Éditions Perrin, 2010 (1ère publication en 1987)
L’historien britannique John Keegan est une figure contemporaine incontournable de l’étude des conflits. Fait chevalier de l’Ordre de l’Empire britannique par Elizabeth II en 2000, on lui doit de nombreux ouvrages d’histoire militaire, qui témoignent de champs d’études extrêmement diversifiés : Barbarossa: Invasion of Russia, 1941 (1971), The face of battle: a study of Agincourt, Waterloo and the Somme (1976), The Second World War (1990), Fields of Battle: The Wars for North America (1997), The First Wolrd War (1999), The Iraq War (2004), entres autres… Aujourd’hui, il est toujours correspondant à la Défense au Daily Telegraph.
Dans L’art du commandement, il traite comme il le dit lui-même « non de l’art de la guerre à travers les âges, mais des techniques et des attitudes mentales qu’impliquent le rôle du chef et l’exercice du commandement militaire ». Pour ce faire, il choisit ici de se concentrer sur quatre stratèges de guerre qui opérèrent à des époques bien distinctes : Alexandre le Grand, le duc de Wellington, Ulysses Simpson Grant, et Adolf Hitler. Son objet n’est pas de détailler les différentes campagnes que chacun a menées, même si celles-ci sont largement abordées, mais de présenter les caractéristiques et capacités particulières de leur mode de commandement. Il démontre qu’un grand chef de guerre, au-delà de ses qualités tactiques et opérationnelles, se doit de posséder des facultés mentales extraordinaires, au sens premier du terme. Cette analyse psychologique de l’attitude et du charisme du général en chef lui permet de cerner des modes opératoires inédits. Si Alexandre représente l’âge héroïque par excellence, toujours placé en première ligne des combats, il considère à l’inverse que Wellington incarne l’antihéros raisonné, ce qui ne l’empêchait pas de se placer lui aussi parfois au plus proche des combats. Grant, qui symbolise la proximité avec ses hommes et une capacité d’adaptation phénoménale, annonce déjà la mise en retrait physique du commandement en chef par rapport au feu de la bataille.
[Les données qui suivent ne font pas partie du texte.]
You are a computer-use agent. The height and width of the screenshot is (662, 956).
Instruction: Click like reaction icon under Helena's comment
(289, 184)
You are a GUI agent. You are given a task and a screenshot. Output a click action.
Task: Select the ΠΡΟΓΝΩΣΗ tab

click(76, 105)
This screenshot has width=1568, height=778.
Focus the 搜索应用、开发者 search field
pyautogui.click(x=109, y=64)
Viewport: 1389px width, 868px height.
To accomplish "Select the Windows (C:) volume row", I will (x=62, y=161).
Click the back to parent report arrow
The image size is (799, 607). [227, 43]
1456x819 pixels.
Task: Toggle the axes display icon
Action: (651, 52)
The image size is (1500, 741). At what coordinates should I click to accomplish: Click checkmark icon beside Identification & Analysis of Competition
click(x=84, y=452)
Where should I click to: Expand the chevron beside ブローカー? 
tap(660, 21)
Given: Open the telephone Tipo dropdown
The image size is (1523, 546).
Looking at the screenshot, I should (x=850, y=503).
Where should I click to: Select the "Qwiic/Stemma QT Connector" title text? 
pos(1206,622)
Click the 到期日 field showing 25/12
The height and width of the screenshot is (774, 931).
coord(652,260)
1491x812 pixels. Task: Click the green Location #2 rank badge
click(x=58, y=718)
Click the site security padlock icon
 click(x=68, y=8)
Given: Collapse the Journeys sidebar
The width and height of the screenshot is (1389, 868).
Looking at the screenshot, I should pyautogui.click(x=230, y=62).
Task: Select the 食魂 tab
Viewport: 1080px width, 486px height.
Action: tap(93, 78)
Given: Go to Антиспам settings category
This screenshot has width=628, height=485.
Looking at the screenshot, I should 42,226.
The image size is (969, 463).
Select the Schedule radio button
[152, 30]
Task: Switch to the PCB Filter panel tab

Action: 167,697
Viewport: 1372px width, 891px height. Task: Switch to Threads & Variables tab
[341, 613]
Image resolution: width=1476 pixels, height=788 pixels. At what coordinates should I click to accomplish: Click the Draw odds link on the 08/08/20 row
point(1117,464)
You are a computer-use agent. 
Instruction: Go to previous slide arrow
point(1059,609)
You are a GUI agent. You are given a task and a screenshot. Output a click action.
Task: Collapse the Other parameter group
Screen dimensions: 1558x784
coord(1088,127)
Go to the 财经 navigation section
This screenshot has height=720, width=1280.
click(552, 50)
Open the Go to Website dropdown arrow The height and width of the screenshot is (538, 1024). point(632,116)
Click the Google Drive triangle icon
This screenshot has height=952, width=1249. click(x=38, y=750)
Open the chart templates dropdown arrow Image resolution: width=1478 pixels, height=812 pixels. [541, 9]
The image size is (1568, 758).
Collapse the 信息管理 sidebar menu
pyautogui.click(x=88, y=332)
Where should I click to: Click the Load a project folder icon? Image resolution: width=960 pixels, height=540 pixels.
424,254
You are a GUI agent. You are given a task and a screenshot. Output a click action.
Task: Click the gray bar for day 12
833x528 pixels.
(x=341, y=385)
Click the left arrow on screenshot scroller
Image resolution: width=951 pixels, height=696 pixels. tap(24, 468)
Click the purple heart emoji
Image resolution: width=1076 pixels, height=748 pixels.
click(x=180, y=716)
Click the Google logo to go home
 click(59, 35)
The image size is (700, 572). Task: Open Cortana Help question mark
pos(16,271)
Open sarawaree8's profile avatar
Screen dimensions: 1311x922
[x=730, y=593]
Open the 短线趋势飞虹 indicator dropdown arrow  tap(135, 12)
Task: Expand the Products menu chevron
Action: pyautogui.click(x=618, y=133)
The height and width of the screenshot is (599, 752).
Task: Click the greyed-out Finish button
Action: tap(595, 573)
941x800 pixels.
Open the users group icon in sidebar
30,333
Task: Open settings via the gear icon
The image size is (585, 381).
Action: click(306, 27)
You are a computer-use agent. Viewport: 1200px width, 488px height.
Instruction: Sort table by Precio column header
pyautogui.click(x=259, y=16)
Et si Hitler opérait au loin, dans ses différents QG d’Europe centrale et orientale, sa démesure insensée ne l’a pas empêché d’abattre sur le continent les affres du totalitarisme et de la guerre totale. Pour autant, l’auteur revient également sur d’autres périodes et d’autres chefs de guerre, ce qui lui permet de mettre en perspective leurs différentes stratégies. De fait, on peut selon lui résumer l’art du commandement à cinq impératifs essentiels : l’impératif d’affinité (identification de l’armée à son chef), l’impératif de sanction (l’autorité incontestable du commandant), l’impératif d’exemple (la prise de risque comme justification de son rang), l’impératif d’éloquence (le discours pour galvaniser les troupes), et enfin l’impératif d’action (la capacité décisive à décrocher la victoire).
L’art du commandement, de par l’étendue de ses champs d’explorations – le commandement nucléaire est même traité en fin d’ouvrage – et les nombreuses questions polémologiques qu’il soulève, est un essai particulièrement bien renseigné, dont on aurait tort de se priver.